• _Text section_:
A select few pro-repeal lawmakers have refused to accept government health benefits for themselves to try to stay consistent in their opposition to government health care. Out of the few who have eschewed government health plans for themselves, many are either on government benefit plans from their service in state government or the military. Others are independently wealthy, like Rep. Mike Kelly (R-PA), who owns a large car dealership or Rep. Joe Walsh (R-IL), an investment banker.

In a recent interview with the Ocala Star-Banner, Rep. Webster explained his decision to turn down federal coverage:

“I didn’t come here to get health insurance. I came here to make a difference,” Webster said in a recent interview.

Rep. Nugent also explained his rationale and added that he’ll be drafting legislation aimed at relieving taxpayers of having to fund similar benefits afforded to members of Congress, which will focus on eliminating requirements that elected representatives to participate in the congressional pension plan and taxpayer-funded matches to Congress’ 401(k)-style deferred compensation plan:

“I want to remain with [my decision], because I think it’s the right thing to do,” he said. “Because I think that when you have Americans that are struggling, why should I — why should I — get a cost savings because I just got elected to the United States House of Representatives? That’s the reality.”

• _Information shown_:
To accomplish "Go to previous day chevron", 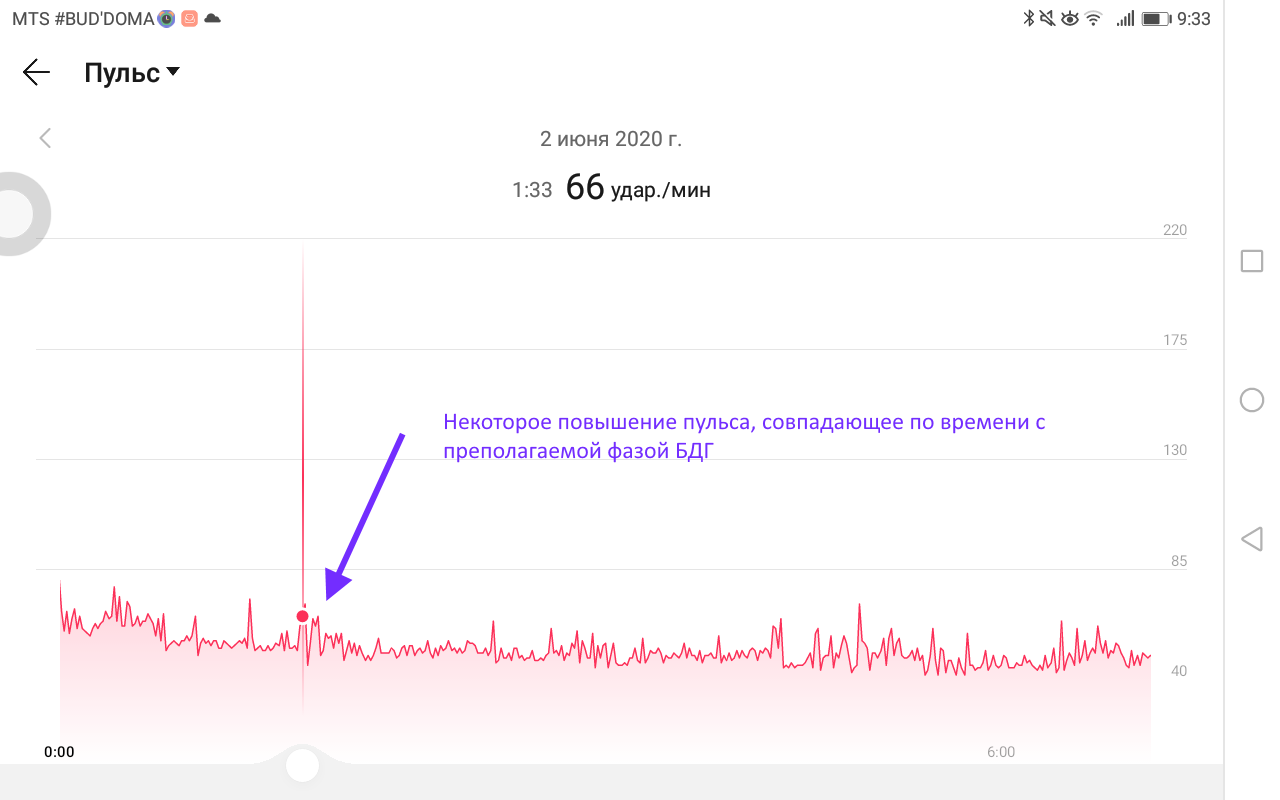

• _Problems and tasks_:
- 1) Using the passage on lawmakers who turn down government health benefits, say whether each statement agrees with it: (a) Rep. Mike Kelly owns a large car dealership; (b) Rep. Webster said he came to Congress to get health insurance; (c) Rep. Nugent plans to draft legislation aimed at relieving taxpayers of funding similar benefits for members of Congress. Give yes or no for each, along with the deciding words quoted from the passage.
- 2) Copy everything in the passage on lawmakers who turn down government health benefits from "A select few" down to "an investment banker.".

• _Final answers_:
- 1)
(a) Yes: "Rep. Mike Kelly (R-PA), who owns a large car dealership"
(b) No: "I didn’t come here to get health insurance."
(c) Yes: "he’ll be drafting legislation aimed at relieving taxpayers of having to fund similar benefits afforded to members of Congress"

- 2)
A select few pro-repeal lawmakers have refused to accept government health benefits for themselves to try to stay consistent in their opposition to government health care. Out of the few who have eschewed government health plans for themselves, many are either on government benefit plans from their service in state government or the military. Others are independently wealthy, like Rep. Mike Kelly (R-PA), who owns a large car dealership or Rep. Joe Walsh (R-IL), an investment banker.